A nova política foca na saúde mental, no combate às violências institucionais e no fortalecimento da democracia interna. “O objetivo é criar a cultura do diálogo e dar aos sujeitos a faculdade de eles mesmos construírem a justiça”, ressalta Ademar. O núcleo atua como um centro de acolhimento e solução, reduzindo afastamentos por saúde mental decorrentes de conflitos mal geridos.

Referência Nacional

O sucesso do modelo desenvolvido no IFSP, que teve início com o Núcleo de Mediação e Solução de Conflitos no Âmbito Administrativo do IFSP (Nusca) em 2021, se consolidou com a criação oficial do NRPC pela Portaria Normativa nº 110/2024, transformando a instituição em uma vitrine para o serviço público federal.

Atualmente, o método de mediação e gestão de conflitos do IFSP já inspirou e capacitou servidores em diversas outras instituições, como:
 Instituto Federal do Ceará (IFCE).
 Universidade Federal do Espírito Santo (UFES).
 Universidade Federal do Rio Grande do Norte (UFRN).
 CEFET-MG, UFMT, IFRO e IFRS.

A missão continua em 2026. Conforme Ademar, há um diálogo com a Corregedoria do MEC e da CGU para a oferta de cursos de formação de mediadores e núcleos semelhantes ao NRPC. “Estamos na fase de acerto de agendas com o IFBA, UNIVASF e UFVJM”, conta. Além disso, a metodologia integra a grade de cursos da escola ESAFI (Treinamento de Servidores Públicos), consolidando a mediação como uma ferramenta essencial para a Administração Pública moderna.
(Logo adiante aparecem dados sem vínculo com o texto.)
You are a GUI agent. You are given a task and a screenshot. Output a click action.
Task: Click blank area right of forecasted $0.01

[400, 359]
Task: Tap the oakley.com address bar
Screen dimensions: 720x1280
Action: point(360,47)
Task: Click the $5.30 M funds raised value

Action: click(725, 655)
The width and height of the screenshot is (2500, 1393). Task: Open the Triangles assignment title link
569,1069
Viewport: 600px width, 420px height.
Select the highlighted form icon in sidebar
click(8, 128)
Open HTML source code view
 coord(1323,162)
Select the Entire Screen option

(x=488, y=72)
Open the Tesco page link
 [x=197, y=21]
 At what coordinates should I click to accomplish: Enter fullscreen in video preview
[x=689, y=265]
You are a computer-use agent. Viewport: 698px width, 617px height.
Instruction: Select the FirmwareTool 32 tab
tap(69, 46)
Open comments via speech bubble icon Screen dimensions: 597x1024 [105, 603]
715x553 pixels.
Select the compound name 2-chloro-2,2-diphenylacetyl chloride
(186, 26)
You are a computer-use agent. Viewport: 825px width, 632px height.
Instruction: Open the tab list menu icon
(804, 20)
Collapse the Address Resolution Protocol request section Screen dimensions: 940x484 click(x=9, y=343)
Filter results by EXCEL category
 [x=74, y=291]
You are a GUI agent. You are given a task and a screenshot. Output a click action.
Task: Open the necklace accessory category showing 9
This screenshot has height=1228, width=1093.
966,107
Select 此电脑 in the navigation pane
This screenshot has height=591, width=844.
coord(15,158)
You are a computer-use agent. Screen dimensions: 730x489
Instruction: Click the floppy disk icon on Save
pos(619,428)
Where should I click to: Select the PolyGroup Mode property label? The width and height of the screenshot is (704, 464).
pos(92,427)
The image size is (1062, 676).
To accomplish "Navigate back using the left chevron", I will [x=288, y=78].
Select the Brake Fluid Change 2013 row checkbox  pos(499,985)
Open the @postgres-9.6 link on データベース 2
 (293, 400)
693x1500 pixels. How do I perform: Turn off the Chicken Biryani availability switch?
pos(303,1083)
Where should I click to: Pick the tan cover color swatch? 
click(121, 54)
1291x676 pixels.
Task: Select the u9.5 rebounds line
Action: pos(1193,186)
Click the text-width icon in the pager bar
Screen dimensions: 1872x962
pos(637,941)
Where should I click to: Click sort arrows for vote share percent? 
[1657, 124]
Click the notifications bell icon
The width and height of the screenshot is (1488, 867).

Com o NRPC, o IFSP tem transformado a atuação meramente punitivista em uma visão de futuro fundamentada em três pilares essenciais: uniformidade jurídica, saúde institucional e gestão baseada em enfrentamento do assédio e violências. 

Para Ademar, com essas ações, a instituição não apenas protege o erário, mas também valoriza o capital humano, reduzindo o adoecimento mental e fortalecendo os laços democráticos no ambiente de trabalho. “A expansão dessa metodologia para toda a Rede Federal é o passo decisivo para uma administração pública mais humana, eficiente e verdadeiramente dialógica”, finaliza.